Interzone Digital in June: ‘The Barricade’ and ‘Amber Alert’

Two very different stories on Interzone Digital last month – a madcap action film mash-up, and a low-key solarpunk tale. Here’s what Jonathan thought.

‘Amber Alert’ by Alex Souza

Alex Souza’s ‘Amber Alert’ is a love letter to manga and anime, to Kill Bill, and to Escape from New York and it mostly works, because all of those things are mostly awesome, and so the story is mostly awesome too.
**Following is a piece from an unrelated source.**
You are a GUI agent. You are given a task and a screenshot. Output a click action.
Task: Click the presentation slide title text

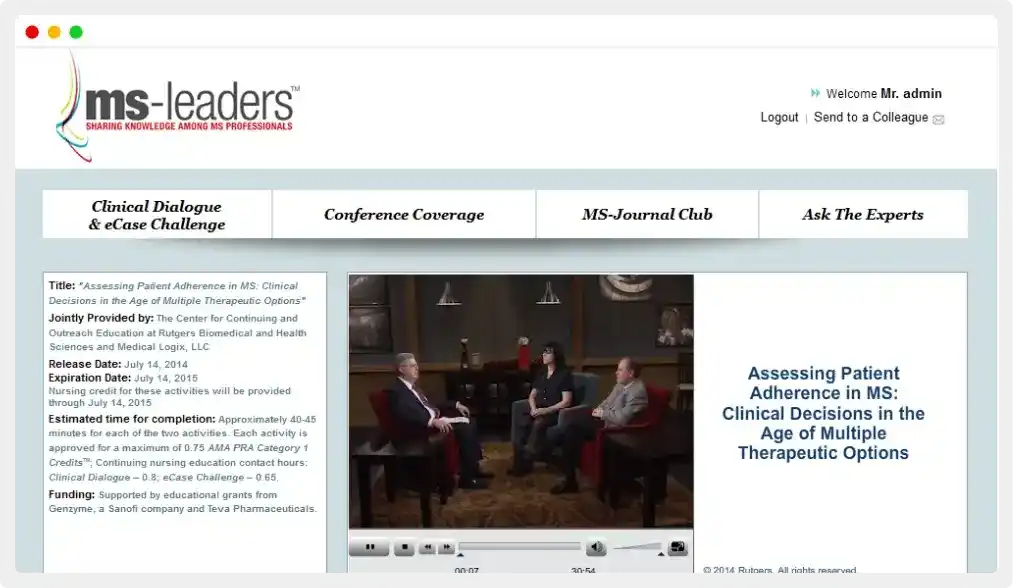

Gogo is a teen killer/bounty hunter in school uniform bounding across rooftops hopped up on combat drugs, beheading drug-addicted zombies, fighting giant robots, and rescuing kidnapped children (the ‘amber alert’ of the title, a play on the US missing child notification, and a character named Amber). The setting is Taipei island, now a lawless prison. Gogo is stuck there, when not at school (this bit isn’t too clear). She undertakes challenges, scoring points and credits to work her way off the island back to her home and her powerful family. Her father appears to be a stern patriarch, letting his child learn valuable life lessons in the most dangerous way, a trope that I know from Japanese pop culture, but you will doubtless know it from other stories

If I had a quibble it’s that naming your violent schoolgirl protagonist Gogo is too on the nose, too obviously a Tarantino reference. The story doesn’t set out to interrogate its source material but to play with it, nod to each influence, and then wrap up before it outstays its welcome. Fun with a capital FUN.

’The Barricade’ by Joyce Ch’ng

I am in two minds about Joyce Ch’ng’s ‘The Barricade’. On the one hand Ch’ng can damn well write, and her solarpunk vision of a post-collapse future is well-realised and engaging. On the other hand, solarpunk is a subgenre that occasionally stumbles because of its very nature – where does one find narrative and character conflict in an optimistic (sometimes utopian) post-collapse/reconstruction narrative? I’m not sure this story answers that question.

A weak solarpunk story can be didactic and hectoring, at best a walkthrough of the low-tech solutions humanity has found that enable us to live after climate change. People are happy with a back to nature, pre-complexity, prelapsarian return to a mythical garden of eden, without technology or capitalism. Farming with your own fair hands is morally good for you, don’t you know? Of course, you won’t have time to want more or want to travel because you’ll be exhausted. 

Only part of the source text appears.